New Phillies manager Ryne Sandberg is making news this spring by sitting Jimmy Rollins for Freddy Galvis. It's the kind of story that's easy to pounce on -- new manager, famously surly veteran, and a young player. I can only imagine the thoughtful opinions on Facebook. Throw in a love interest, and I'll write the danged script myself.
The link up there goes to The Good Phight, and they break down the different scenarios in which this move makes sense. It could be practical (Rollins can make more money by triggering a vesting option), a tinkling contest (as in, either Sandberg or Rollins is being a jerkface), or a simple misunderstanding.
It's a curious strategic decision in just about any scenario. I'll guess Sandberg doesn't have a lot of use for WAR or WARP or ZiPS or PECOTA. It's moderately unrealistic to expect a manager, even in 2014, to have a grasp on that side of baseball. According to ZiPS, switching from Jimmy Rollins to Freddy Galvis at short will cost the Phillies roughly a win. Baseball Prospectus and WARP concur. A single, lonely win.
What does a win mean? For a team in the middle of a divisional race, it can mean millions of dollars, the difference between selling 100,000 t-shirts with a playoff logo or starting work on the 2015 slogan. Those teams spend $7 million on a player who can improve them by a measly win, which is the going rate on the free-agent market according to smart folks.
For a rebuilding team like the Astros, the extra win in 2014 isn't worth the extra two in the 2015 bush. That is, there was no sense replacing L.J. Hoes with Corey Hart this year for the chance at an extra win, because it's more important that Hoes contributes to future wins. Everyone wants to win more. But there are teams that need the wins in the future more than the present.
The Phillies have been acting like the former team, and they have been for a while. They're chasing one … more … year … , and they've been doing it for a couple of years. Ruben Amaro, Jr. hasn't been shy about it -- the Phillies see themselves as win-now. If you're close to the organization, and you remember these players contributing greatly to the team's success, it's not hard to see how the scenario is seductive. Give us one more year, Ryan. Keep it going for another season, Chase. Do your thing, Cliff and Cole, and we'll be fine.

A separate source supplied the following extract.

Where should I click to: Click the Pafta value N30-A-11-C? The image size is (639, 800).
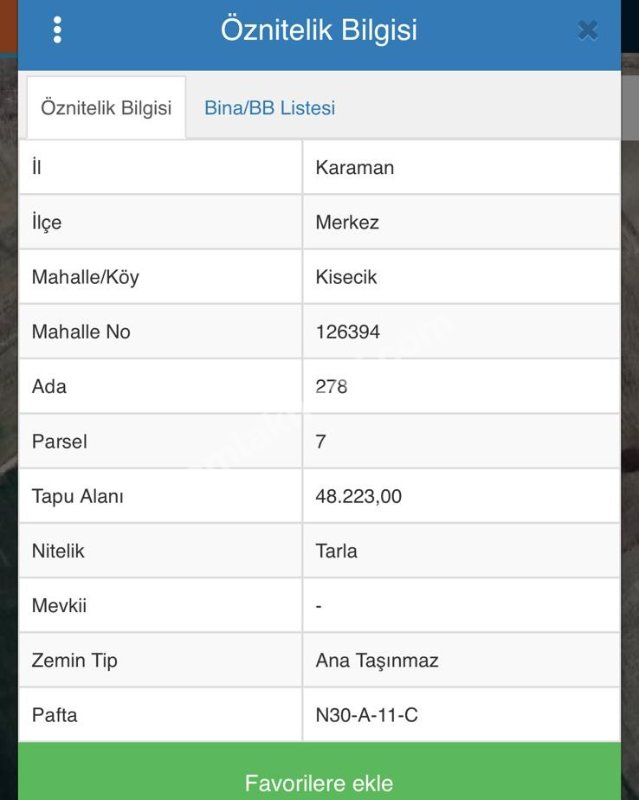click(x=367, y=715)
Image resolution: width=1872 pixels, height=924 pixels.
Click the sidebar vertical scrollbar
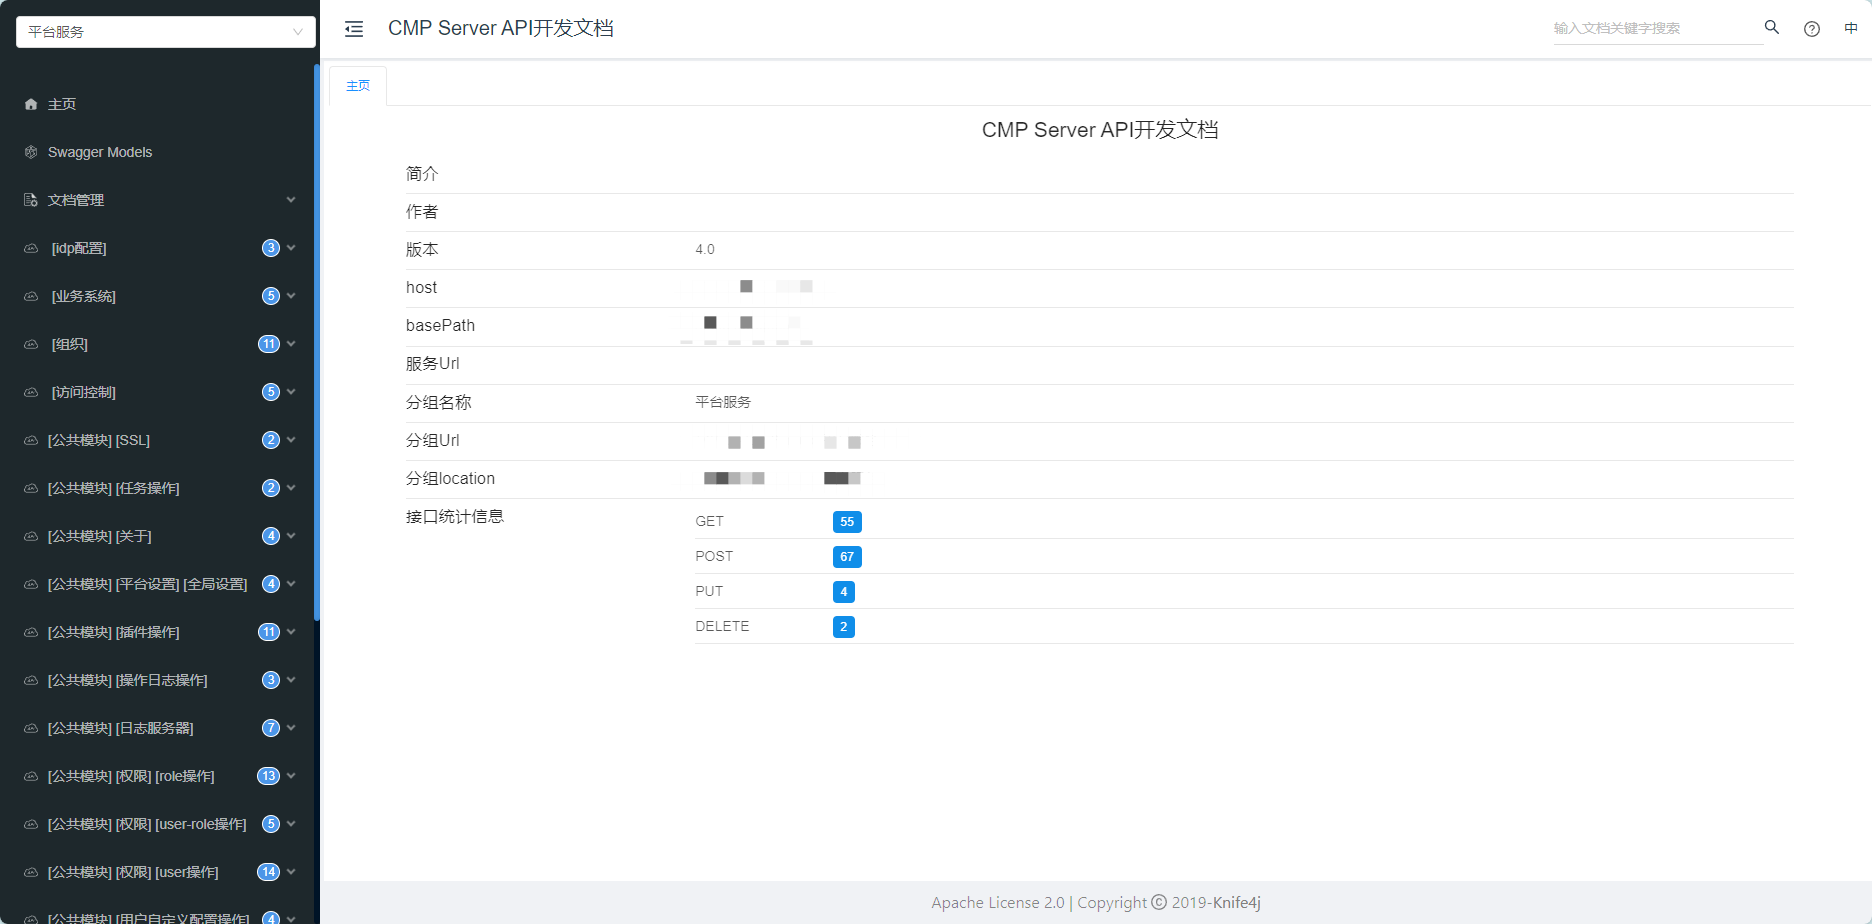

I actually don't have a huge problem with that mindset for the Phillies. The money for the high-salary players isn't coming back, and it's not like anyone but the pitchers will bring back shiny prospects. So throw a penny into the fountain and sign A.J. Burnett and Marlon Byrd, as long as they aren't blocking anyone. It's just crazy enough to work.
(It won't work.)
Photo: Tommy Gilligan-USA TODAY Sports
But that strategy means that an extra win is something to shoot for. The Phillies can't have it both ways, signing players like Burnett and Byrd while keeping the core together, but also taking a "let's see what we've got in Galvis" approach. Or a "Rollins is going to be too expensive next year" approach. Or a "the skipper needs to establish himself" approach. Any of the reasons explored by The Good Phight don't make sense if the Phillies are looking to win now.
It's almost like the Phillies don't make sense, or … no, no, it's not my place to judge.
There's another scenario: The Phillies think Galvis is better right now. Forget the WAR and the WARP, and pretend the new Phillies stats people have something proprietary. Let's call it the Phillies' Objective Operational Projections, and according to their numbers and eyeballs, Galvis will help them win more in 2014. Or that the two players are close enough, that being a clubhouse usurper can function as a tiebreaker.
Rollins had 666 at-bats last year, you know. If you're into omens.
But that's just about the only way the Phillies come out looking normal in this. If they think Galvis is a better player than an aging Rollins, they're being consistent. But if they're contemplating sitting Rollins for any reason other than 2014, they're going against their own stubborn plan over the last couple years, long after they've spent good money after bad to keep the plan going.
Or this is a spring thing that will be forgotten in a week. Spring is the worst.
Don't underestimate the potential for the Phillies to be weird, though. After 14 years, 1,952 games, two pennants, and one championship, the Phillies might think there's a shortstop on hand who can help them win more than Jimmy Rollins. Considering how they spent their offseason, their timing is curious.